Exercise description »
The whole listing is to be returned exactly.

Record set »
################
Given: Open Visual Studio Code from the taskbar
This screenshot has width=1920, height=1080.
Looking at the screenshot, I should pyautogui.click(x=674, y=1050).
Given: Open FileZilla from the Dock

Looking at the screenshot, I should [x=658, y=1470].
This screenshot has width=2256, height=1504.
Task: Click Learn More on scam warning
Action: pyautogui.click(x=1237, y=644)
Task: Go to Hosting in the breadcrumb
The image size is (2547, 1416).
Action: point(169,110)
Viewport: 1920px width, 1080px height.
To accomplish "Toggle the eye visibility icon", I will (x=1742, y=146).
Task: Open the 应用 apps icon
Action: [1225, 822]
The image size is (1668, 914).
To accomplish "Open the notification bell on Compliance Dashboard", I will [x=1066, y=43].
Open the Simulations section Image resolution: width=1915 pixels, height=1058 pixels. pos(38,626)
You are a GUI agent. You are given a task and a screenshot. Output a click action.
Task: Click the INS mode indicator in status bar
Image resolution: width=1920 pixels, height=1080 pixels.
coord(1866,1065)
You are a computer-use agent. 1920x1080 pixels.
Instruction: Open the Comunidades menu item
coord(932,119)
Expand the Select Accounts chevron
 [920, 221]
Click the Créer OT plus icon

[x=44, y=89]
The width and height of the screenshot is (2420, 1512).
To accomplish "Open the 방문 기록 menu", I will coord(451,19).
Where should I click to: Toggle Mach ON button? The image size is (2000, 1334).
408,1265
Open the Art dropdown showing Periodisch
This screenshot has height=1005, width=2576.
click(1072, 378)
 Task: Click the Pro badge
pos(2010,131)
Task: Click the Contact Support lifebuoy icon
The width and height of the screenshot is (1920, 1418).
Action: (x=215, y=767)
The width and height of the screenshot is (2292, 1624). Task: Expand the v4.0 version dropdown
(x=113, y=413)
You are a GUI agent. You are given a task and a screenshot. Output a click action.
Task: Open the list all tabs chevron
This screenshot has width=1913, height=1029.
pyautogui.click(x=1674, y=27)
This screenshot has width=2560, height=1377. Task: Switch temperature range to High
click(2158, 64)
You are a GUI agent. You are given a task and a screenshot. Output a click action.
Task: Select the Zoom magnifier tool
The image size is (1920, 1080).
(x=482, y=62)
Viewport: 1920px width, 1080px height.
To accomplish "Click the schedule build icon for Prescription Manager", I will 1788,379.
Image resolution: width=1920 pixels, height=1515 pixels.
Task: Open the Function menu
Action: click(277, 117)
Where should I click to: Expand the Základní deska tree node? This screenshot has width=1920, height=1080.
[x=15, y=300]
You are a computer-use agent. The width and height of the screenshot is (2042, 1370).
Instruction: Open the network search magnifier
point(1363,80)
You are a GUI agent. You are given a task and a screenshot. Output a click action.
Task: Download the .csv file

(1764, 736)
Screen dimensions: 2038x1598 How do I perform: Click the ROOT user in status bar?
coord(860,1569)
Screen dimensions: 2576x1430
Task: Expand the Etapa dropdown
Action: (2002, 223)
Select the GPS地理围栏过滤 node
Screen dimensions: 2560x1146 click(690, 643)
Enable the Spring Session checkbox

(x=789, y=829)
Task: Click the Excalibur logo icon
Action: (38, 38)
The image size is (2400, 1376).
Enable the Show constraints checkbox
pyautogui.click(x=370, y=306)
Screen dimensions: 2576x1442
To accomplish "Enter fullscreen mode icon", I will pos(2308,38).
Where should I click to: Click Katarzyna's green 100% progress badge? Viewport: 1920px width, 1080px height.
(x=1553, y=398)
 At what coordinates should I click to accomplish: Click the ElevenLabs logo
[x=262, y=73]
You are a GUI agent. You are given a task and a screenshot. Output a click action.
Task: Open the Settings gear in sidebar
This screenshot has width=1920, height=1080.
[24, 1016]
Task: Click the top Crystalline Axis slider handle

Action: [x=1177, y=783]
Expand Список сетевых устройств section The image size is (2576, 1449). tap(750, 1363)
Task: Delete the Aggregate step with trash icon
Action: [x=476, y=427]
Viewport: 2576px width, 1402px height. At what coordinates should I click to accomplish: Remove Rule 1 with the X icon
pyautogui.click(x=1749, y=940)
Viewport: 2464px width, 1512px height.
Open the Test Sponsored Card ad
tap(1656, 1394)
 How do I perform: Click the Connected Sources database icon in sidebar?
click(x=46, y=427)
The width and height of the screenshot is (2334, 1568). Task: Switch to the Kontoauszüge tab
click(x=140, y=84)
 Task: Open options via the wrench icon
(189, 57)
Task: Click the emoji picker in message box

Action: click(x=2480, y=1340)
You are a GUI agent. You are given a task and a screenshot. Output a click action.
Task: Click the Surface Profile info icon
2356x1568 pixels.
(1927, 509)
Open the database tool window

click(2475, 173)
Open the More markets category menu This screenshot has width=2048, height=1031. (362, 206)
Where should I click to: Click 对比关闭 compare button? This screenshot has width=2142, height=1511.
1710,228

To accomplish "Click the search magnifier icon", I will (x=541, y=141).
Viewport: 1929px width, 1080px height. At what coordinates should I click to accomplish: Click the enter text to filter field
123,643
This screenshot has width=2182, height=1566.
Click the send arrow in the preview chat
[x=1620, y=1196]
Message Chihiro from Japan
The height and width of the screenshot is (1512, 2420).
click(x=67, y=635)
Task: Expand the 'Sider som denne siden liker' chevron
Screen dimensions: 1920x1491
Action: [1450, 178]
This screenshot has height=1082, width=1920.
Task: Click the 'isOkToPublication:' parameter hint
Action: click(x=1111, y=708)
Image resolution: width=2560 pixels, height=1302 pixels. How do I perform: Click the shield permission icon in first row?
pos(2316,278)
################
Task result »
Given: Open Visual Studio Code from the taskbar
This screenshot has width=1920, height=1080.
Looking at the screenshot, I should pyautogui.click(x=674, y=1050).
Given: Open FileZilla from the Dock

Looking at the screenshot, I should [x=658, y=1470].
This screenshot has width=2256, height=1504.
Task: Click Learn More on scam warning
Action: pyautogui.click(x=1237, y=644)
Task: Go to Hosting in the breadcrumb
The image size is (2547, 1416).
Action: point(169,110)
Viewport: 1920px width, 1080px height.
To accomplish "Toggle the eye visibility icon", I will (x=1742, y=146).
Task: Open the 应用 apps icon
Action: [1225, 822]
The image size is (1668, 914).
To accomplish "Open the notification bell on Compliance Dashboard", I will [x=1066, y=43].
Open the Simulations section Image resolution: width=1915 pixels, height=1058 pixels. pos(38,626)
You are a GUI agent. You are given a task and a screenshot. Output a click action.
Task: Click the INS mode indicator in status bar
Image resolution: width=1920 pixels, height=1080 pixels.
coord(1866,1065)
You are a computer-use agent. 1920x1080 pixels.
Instruction: Open the Comunidades menu item
coord(932,119)
Expand the Select Accounts chevron
 [920, 221]
Click the Créer OT plus icon

[x=44, y=89]
The width and height of the screenshot is (2420, 1512).
To accomplish "Open the 방문 기록 menu", I will coord(451,19).
Where should I click to: Toggle Mach ON button? The image size is (2000, 1334).
408,1265
Open the Art dropdown showing Periodisch
This screenshot has height=1005, width=2576.
click(1072, 378)
 Task: Click the Pro badge
pos(2010,131)
Task: Click the Contact Support lifebuoy icon
The width and height of the screenshot is (1920, 1418).
Action: (x=215, y=767)
The width and height of the screenshot is (2292, 1624). Task: Expand the v4.0 version dropdown
(x=113, y=413)
You are a GUI agent. You are given a task and a screenshot. Output a click action.
Task: Open the list all tabs chevron
This screenshot has width=1913, height=1029.
pyautogui.click(x=1674, y=27)
This screenshot has width=2560, height=1377. Task: Switch temperature range to High
click(2158, 64)
You are a GUI agent. You are given a task and a screenshot. Output a click action.
Task: Select the Zoom magnifier tool
The image size is (1920, 1080).
(x=482, y=62)
Viewport: 1920px width, 1080px height.
To accomplish "Click the schedule build icon for Prescription Manager", I will 1788,379.
Image resolution: width=1920 pixels, height=1515 pixels.
Task: Open the Function menu
Action: click(277, 117)
Where should I click to: Expand the Základní deska tree node? This screenshot has width=1920, height=1080.
[x=15, y=300]
You are a computer-use agent. The width and height of the screenshot is (2042, 1370).
Instruction: Open the network search magnifier
point(1363,80)
You are a GUI agent. You are given a task and a screenshot. Output a click action.
Task: Download the .csv file

(1764, 736)
Screen dimensions: 2038x1598 How do I perform: Click the ROOT user in status bar?
coord(860,1569)
Screen dimensions: 2576x1430
Task: Expand the Etapa dropdown
Action: (2002, 223)
Select the GPS地理围栏过滤 node
Screen dimensions: 2560x1146 click(690, 643)
Enable the Spring Session checkbox

(x=789, y=829)
Task: Click the Excalibur logo icon
Action: (38, 38)
The image size is (2400, 1376).
Enable the Show constraints checkbox
pyautogui.click(x=370, y=306)
Screen dimensions: 2576x1442
To accomplish "Enter fullscreen mode icon", I will pos(2308,38).
Where should I click to: Click Katarzyna's green 100% progress badge? Viewport: 1920px width, 1080px height.
(x=1553, y=398)
 At what coordinates should I click to accomplish: Click the ElevenLabs logo
[x=262, y=73]
You are a GUI agent. You are given a task and a screenshot. Output a click action.
Task: Open the Settings gear in sidebar
This screenshot has width=1920, height=1080.
[24, 1016]
Task: Click the top Crystalline Axis slider handle

Action: [x=1177, y=783]
Expand Список сетевых устройств section The image size is (2576, 1449). tap(750, 1363)
Task: Delete the Aggregate step with trash icon
Action: [x=476, y=427]
Viewport: 2576px width, 1402px height. At what coordinates should I click to accomplish: Remove Rule 1 with the X icon
pyautogui.click(x=1749, y=940)
Viewport: 2464px width, 1512px height.
Open the Test Sponsored Card ad
tap(1656, 1394)
 How do I perform: Click the Connected Sources database icon in sidebar?
click(x=46, y=427)
The width and height of the screenshot is (2334, 1568). Task: Switch to the Kontoauszüge tab
click(x=140, y=84)
 Task: Open options via the wrench icon
(189, 57)
Task: Click the emoji picker in message box

Action: click(x=2480, y=1340)
You are a GUI agent. You are given a task and a screenshot. Output a click action.
Task: Click the Surface Profile info icon
2356x1568 pixels.
(1927, 509)
Open the database tool window

click(2475, 173)
Open the More markets category menu This screenshot has width=2048, height=1031. (362, 206)
Where should I click to: Click 对比关闭 compare button? This screenshot has width=2142, height=1511.
1710,228

To accomplish "Click the search magnifier icon", I will (x=541, y=141).
Viewport: 1929px width, 1080px height. At what coordinates should I click to accomplish: Click the enter text to filter field
123,643
This screenshot has width=2182, height=1566.
Click the send arrow in the preview chat
[x=1620, y=1196]
Message Chihiro from Japan
The height and width of the screenshot is (1512, 2420).
click(x=67, y=635)
Task: Expand the 'Sider som denne siden liker' chevron
Screen dimensions: 1920x1491
Action: [1450, 178]
This screenshot has height=1082, width=1920.
Task: Click the 'isOkToPublication:' parameter hint
Action: click(x=1111, y=708)
Image resolution: width=2560 pixels, height=1302 pixels. How do I perform: Click the shield permission icon in first row?
pos(2316,278)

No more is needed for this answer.